Crossing the River
Page 12
The next morning the window sill was buried. In the side yard the cardinals who made their home in the neighbor’s hackberry tree perched close together on a bare redbud limb, their feathers ruffled and their bills tucked in their breasts.
The car was snowed in. She and Miracle pulled on boots and trudged wordlessly the half-mile to the funeral home, the buckles on Miracle’s clumpy black galoshes jingling with every step.
At the funeral home the undertaker was late. When finally he arrived he insisted on delaying even more, to let friends and relatives arrive. The priest started a rosary. No soul would lose heaven because of negligence on his part.
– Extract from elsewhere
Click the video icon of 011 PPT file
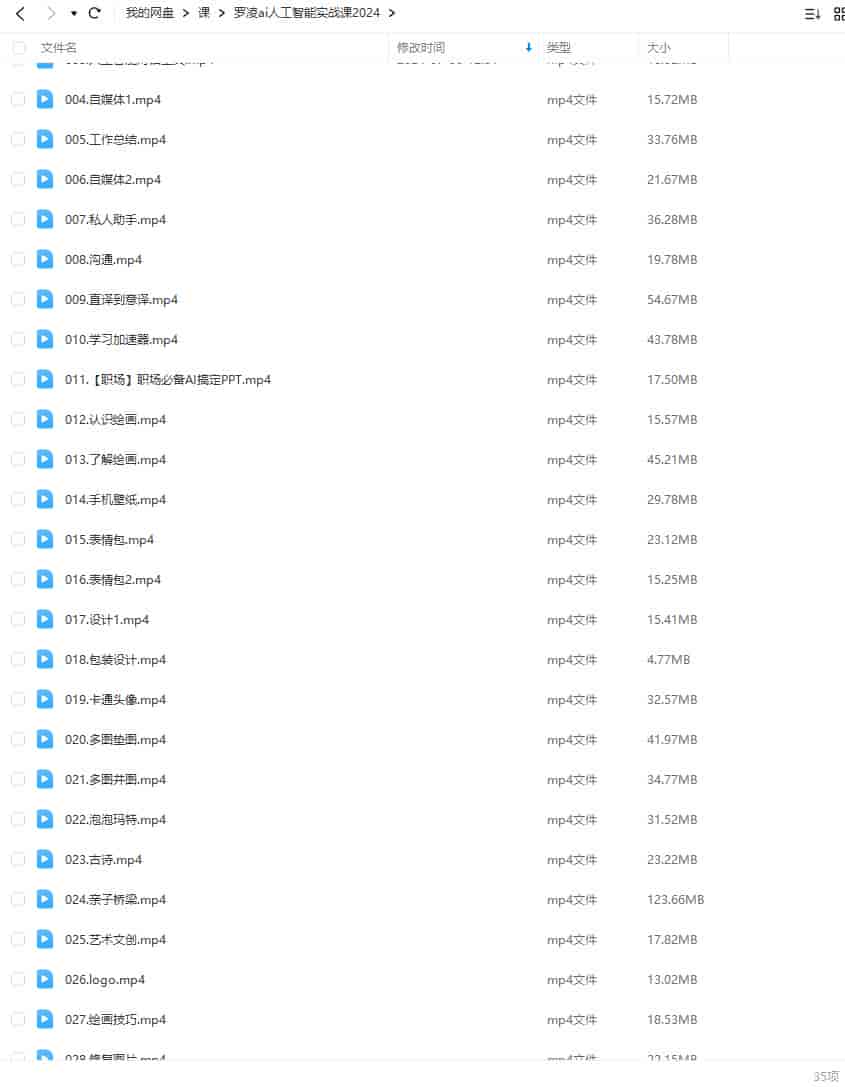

But almost no one did arrive. The Jackson Highway was closed north and south. Grandma Miracle made it, and Leo, on a grader driven by a second cousin once removed who headed the county road crew. When Martha’s parents called, she begged them to stay home. They were too old, and the tension that came when they and Grandma Miracle occupied the same room was more than Martha could bear. A few other friends who lived nearby and who’d dug out their tractors knelt for the last rosary.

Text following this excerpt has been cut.